[THE PROBLEM] Rename "Instruction" to "Command" everywhere in the data below and keep every other part the same.

Target position data:
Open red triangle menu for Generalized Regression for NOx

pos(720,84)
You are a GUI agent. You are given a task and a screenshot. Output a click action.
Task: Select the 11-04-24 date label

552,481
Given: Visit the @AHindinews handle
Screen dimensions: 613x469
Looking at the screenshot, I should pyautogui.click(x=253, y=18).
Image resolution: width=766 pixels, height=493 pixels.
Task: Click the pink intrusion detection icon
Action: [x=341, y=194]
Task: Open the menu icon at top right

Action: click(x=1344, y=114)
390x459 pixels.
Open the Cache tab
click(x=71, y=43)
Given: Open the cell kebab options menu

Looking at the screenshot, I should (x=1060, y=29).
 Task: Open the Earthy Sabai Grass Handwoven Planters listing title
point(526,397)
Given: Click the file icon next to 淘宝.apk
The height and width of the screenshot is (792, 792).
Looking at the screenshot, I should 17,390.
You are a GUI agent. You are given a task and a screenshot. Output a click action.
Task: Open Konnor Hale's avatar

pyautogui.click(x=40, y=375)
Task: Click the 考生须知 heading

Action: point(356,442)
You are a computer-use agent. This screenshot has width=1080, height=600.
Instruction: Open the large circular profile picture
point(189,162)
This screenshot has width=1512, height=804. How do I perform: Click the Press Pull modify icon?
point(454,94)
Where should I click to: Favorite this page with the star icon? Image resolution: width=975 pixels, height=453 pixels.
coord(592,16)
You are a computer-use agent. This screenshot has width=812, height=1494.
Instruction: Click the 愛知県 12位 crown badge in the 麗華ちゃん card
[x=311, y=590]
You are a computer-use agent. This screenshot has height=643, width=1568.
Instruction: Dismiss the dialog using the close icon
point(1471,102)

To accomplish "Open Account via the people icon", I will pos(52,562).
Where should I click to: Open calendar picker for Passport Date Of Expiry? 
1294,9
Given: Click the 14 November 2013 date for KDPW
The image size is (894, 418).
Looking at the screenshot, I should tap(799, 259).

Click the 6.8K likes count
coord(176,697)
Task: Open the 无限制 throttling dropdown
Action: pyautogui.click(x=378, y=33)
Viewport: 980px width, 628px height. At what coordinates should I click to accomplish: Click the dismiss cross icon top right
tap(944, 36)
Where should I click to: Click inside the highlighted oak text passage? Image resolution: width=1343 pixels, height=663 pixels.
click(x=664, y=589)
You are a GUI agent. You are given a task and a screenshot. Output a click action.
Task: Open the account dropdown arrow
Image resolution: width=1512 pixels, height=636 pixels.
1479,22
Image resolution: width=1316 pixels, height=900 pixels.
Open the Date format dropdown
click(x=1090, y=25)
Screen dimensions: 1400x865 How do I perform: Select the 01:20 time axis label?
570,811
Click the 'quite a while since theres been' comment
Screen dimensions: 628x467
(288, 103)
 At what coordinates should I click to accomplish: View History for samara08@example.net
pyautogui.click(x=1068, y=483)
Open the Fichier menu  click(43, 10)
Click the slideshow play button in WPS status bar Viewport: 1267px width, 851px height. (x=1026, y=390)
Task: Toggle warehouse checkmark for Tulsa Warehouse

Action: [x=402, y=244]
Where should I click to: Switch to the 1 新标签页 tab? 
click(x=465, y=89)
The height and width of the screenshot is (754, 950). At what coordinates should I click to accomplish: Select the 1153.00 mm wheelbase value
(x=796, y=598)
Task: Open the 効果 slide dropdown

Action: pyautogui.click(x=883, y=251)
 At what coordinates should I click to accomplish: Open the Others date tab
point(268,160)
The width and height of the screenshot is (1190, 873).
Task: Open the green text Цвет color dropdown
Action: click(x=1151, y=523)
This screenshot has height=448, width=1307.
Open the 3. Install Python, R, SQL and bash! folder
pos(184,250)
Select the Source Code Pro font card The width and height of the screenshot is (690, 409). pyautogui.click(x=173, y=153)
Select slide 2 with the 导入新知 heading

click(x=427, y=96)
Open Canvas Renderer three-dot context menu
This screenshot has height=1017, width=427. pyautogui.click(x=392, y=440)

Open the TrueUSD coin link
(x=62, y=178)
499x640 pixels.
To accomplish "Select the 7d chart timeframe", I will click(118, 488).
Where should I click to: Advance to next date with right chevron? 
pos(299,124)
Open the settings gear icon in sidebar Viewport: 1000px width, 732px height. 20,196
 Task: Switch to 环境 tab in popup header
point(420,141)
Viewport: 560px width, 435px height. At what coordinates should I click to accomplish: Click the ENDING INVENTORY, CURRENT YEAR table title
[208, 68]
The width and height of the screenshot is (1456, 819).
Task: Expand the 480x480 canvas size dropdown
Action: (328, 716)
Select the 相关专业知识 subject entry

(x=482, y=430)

[SOLUTION FOR THIS PROBLEM]
Open red triangle menu for Generalized Regression for NOx

pos(720,84)
You are a GUI agent. You are given a task and a screenshot. Output a click action.
Task: Select the 11-04-24 date label

552,481
Given: Visit the @AHindinews handle
Screen dimensions: 613x469
Looking at the screenshot, I should pyautogui.click(x=253, y=18).
Image resolution: width=766 pixels, height=493 pixels.
Task: Click the pink intrusion detection icon
Action: [x=341, y=194]
Task: Open the menu icon at top right

Action: click(x=1344, y=114)
390x459 pixels.
Open the Cache tab
click(x=71, y=43)
Given: Open the cell kebab options menu

Looking at the screenshot, I should (x=1060, y=29).
 Task: Open the Earthy Sabai Grass Handwoven Planters listing title
point(526,397)
Given: Click the file icon next to 淘宝.apk
The height and width of the screenshot is (792, 792).
Looking at the screenshot, I should 17,390.
You are a GUI agent. You are given a task and a screenshot. Output a click action.
Task: Open Konnor Hale's avatar

pyautogui.click(x=40, y=375)
Task: Click the 考生须知 heading

Action: point(356,442)
You are a computer-use agent. This screenshot has width=1080, height=600.
Command: Open the large circular profile picture
point(189,162)
This screenshot has width=1512, height=804. How do I perform: Click the Press Pull modify icon?
point(454,94)
Where should I click to: Favorite this page with the star icon? Image resolution: width=975 pixels, height=453 pixels.
coord(592,16)
You are a computer-use agent. This screenshot has width=812, height=1494.
Command: Click the 愛知県 12位 crown badge in the 麗華ちゃん card
[x=311, y=590]
You are a computer-use agent. This screenshot has height=643, width=1568.
Command: Dismiss the dialog using the close icon
point(1471,102)

To accomplish "Open Account via the people icon", I will pos(52,562).
Where should I click to: Open calendar picker for Passport Date Of Expiry? 
1294,9
Given: Click the 14 November 2013 date for KDPW
The image size is (894, 418).
Looking at the screenshot, I should tap(799, 259).

Click the 6.8K likes count
coord(176,697)
Task: Open the 无限制 throttling dropdown
Action: pyautogui.click(x=378, y=33)
Viewport: 980px width, 628px height. At what coordinates should I click to accomplish: Click the dismiss cross icon top right
tap(944, 36)
Where should I click to: Click inside the highlighted oak text passage? Image resolution: width=1343 pixels, height=663 pixels.
click(x=664, y=589)
You are a GUI agent. You are given a task and a screenshot. Output a click action.
Task: Open the account dropdown arrow
Image resolution: width=1512 pixels, height=636 pixels.
1479,22
Image resolution: width=1316 pixels, height=900 pixels.
Open the Date format dropdown
click(x=1090, y=25)
Screen dimensions: 1400x865 How do I perform: Select the 01:20 time axis label?
570,811
Click the 'quite a while since theres been' comment
Screen dimensions: 628x467
(288, 103)
 At what coordinates should I click to accomplish: View History for samara08@example.net
pyautogui.click(x=1068, y=483)
Open the Fichier menu  click(43, 10)
Click the slideshow play button in WPS status bar Viewport: 1267px width, 851px height. (x=1026, y=390)
Task: Toggle warehouse checkmark for Tulsa Warehouse

Action: [x=402, y=244]
Where should I click to: Switch to the 1 新标签页 tab? 
click(x=465, y=89)
The height and width of the screenshot is (754, 950). At what coordinates should I click to accomplish: Select the 1153.00 mm wheelbase value
(x=796, y=598)
Task: Open the 効果 slide dropdown

Action: pyautogui.click(x=883, y=251)
 At what coordinates should I click to accomplish: Open the Others date tab
point(268,160)
The width and height of the screenshot is (1190, 873).
Task: Open the green text Цвет color dropdown
Action: click(x=1151, y=523)
This screenshot has height=448, width=1307.
Open the 3. Install Python, R, SQL and bash! folder
pos(184,250)
Select the Source Code Pro font card The width and height of the screenshot is (690, 409). pyautogui.click(x=173, y=153)
Select slide 2 with the 导入新知 heading

click(x=427, y=96)
Open Canvas Renderer three-dot context menu
This screenshot has height=1017, width=427. pyautogui.click(x=392, y=440)

Open the TrueUSD coin link
(x=62, y=178)
499x640 pixels.
To accomplish "Select the 7d chart timeframe", I will click(118, 488).
Where should I click to: Advance to next date with right chevron? 
pos(299,124)
Open the settings gear icon in sidebar Viewport: 1000px width, 732px height. 20,196
 Task: Switch to 环境 tab in popup header
point(420,141)
Viewport: 560px width, 435px height. At what coordinates should I click to accomplish: Click the ENDING INVENTORY, CURRENT YEAR table title
[208, 68]
The width and height of the screenshot is (1456, 819).
Task: Expand the 480x480 canvas size dropdown
Action: (328, 716)
Select the 相关专业知识 subject entry

(x=482, y=430)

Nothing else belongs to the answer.